About this task: Would you please return the lines of the material that contain the word "tree"?

Data section:
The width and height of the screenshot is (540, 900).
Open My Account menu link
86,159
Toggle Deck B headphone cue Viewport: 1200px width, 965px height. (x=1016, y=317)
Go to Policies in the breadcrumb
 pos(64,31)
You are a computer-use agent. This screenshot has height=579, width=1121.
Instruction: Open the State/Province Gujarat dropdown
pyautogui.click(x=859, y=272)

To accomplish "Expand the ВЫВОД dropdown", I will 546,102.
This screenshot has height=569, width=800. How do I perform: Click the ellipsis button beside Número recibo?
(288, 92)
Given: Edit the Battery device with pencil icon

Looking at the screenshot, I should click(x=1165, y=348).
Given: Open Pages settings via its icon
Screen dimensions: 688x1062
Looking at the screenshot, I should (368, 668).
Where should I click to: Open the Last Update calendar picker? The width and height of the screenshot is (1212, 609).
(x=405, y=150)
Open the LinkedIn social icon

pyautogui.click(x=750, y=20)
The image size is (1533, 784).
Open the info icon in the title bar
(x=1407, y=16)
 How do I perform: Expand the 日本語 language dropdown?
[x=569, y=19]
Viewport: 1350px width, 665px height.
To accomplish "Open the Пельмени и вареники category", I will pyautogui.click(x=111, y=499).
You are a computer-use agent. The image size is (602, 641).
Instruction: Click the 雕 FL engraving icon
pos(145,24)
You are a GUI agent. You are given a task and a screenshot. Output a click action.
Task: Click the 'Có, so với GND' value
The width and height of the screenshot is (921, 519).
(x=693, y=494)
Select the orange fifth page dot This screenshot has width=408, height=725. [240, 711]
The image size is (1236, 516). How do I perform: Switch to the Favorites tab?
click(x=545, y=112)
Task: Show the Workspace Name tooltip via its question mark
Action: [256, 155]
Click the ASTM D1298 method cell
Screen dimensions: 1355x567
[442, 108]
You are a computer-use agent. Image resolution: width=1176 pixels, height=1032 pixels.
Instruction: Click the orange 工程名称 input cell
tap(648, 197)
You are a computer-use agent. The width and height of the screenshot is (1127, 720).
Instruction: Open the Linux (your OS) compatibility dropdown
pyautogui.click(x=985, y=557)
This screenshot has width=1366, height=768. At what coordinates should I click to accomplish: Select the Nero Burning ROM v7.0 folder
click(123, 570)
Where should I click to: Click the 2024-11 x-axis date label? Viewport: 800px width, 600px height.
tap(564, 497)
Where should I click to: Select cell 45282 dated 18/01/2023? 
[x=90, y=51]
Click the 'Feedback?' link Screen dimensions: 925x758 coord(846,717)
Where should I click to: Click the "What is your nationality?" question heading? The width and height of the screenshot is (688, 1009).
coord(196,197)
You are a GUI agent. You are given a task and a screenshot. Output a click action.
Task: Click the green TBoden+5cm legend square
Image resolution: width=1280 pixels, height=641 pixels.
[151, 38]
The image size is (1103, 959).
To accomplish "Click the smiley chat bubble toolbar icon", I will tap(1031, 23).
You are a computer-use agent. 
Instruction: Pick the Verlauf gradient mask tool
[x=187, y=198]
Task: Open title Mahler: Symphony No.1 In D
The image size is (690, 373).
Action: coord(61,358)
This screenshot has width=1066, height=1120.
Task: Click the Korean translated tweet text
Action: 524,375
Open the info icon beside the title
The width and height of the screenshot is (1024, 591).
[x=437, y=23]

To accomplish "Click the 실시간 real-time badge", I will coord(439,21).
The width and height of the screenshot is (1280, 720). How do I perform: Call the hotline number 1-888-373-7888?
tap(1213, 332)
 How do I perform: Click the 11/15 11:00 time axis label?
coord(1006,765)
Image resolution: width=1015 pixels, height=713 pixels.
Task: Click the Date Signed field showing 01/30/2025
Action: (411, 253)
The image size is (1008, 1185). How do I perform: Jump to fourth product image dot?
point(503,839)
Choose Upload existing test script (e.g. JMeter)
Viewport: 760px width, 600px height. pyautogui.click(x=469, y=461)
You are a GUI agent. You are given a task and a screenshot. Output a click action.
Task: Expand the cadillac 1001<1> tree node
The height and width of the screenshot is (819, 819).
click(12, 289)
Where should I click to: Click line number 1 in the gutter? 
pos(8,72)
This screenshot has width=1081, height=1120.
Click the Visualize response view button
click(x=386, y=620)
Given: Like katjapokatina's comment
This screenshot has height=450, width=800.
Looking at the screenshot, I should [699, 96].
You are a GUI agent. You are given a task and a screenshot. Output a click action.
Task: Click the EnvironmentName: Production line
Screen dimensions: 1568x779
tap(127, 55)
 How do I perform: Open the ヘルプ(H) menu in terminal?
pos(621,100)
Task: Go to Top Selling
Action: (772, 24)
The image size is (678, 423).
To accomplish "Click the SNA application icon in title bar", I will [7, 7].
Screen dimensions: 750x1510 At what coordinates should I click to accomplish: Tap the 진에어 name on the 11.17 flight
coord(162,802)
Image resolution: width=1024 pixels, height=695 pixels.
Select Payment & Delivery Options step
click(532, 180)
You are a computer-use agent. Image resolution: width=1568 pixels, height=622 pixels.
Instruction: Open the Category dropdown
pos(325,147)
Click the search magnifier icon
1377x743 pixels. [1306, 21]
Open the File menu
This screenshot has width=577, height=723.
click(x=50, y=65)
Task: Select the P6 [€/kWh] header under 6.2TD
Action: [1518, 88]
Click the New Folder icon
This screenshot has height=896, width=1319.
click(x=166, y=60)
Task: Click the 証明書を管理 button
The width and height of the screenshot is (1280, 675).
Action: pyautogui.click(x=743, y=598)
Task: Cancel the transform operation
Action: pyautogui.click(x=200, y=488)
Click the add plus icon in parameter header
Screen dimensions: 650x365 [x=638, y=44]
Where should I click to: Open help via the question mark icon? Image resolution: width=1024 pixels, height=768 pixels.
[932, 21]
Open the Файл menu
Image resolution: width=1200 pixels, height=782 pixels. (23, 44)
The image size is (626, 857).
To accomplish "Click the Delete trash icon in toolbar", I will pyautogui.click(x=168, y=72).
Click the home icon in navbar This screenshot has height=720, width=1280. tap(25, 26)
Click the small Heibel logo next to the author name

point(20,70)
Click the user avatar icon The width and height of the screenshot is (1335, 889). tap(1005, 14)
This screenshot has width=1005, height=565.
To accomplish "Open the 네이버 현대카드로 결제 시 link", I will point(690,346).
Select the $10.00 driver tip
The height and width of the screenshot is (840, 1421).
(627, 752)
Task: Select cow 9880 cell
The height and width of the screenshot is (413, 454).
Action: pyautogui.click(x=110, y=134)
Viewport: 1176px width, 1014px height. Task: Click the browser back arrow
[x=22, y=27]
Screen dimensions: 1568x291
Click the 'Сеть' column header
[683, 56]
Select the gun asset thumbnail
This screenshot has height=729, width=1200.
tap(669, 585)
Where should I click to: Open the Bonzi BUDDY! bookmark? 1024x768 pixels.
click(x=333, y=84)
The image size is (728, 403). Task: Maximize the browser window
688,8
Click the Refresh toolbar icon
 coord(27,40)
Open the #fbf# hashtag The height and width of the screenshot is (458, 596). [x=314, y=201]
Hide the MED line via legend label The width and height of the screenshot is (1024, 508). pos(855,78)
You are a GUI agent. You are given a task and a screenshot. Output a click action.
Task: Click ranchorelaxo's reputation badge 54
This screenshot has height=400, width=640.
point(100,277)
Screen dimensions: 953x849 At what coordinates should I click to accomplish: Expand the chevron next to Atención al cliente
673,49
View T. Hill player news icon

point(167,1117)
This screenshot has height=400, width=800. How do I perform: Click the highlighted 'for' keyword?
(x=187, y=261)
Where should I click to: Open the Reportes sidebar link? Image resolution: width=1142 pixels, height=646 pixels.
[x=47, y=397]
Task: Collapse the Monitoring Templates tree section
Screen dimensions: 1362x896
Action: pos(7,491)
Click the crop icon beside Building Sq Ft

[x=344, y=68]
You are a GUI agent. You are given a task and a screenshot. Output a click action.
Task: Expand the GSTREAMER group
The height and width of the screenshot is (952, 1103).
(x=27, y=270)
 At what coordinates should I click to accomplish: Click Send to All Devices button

Exercise response:
Task: Expand the cadillac 1001<1> tree node
Task: Collapse the Monitoring Templates tree section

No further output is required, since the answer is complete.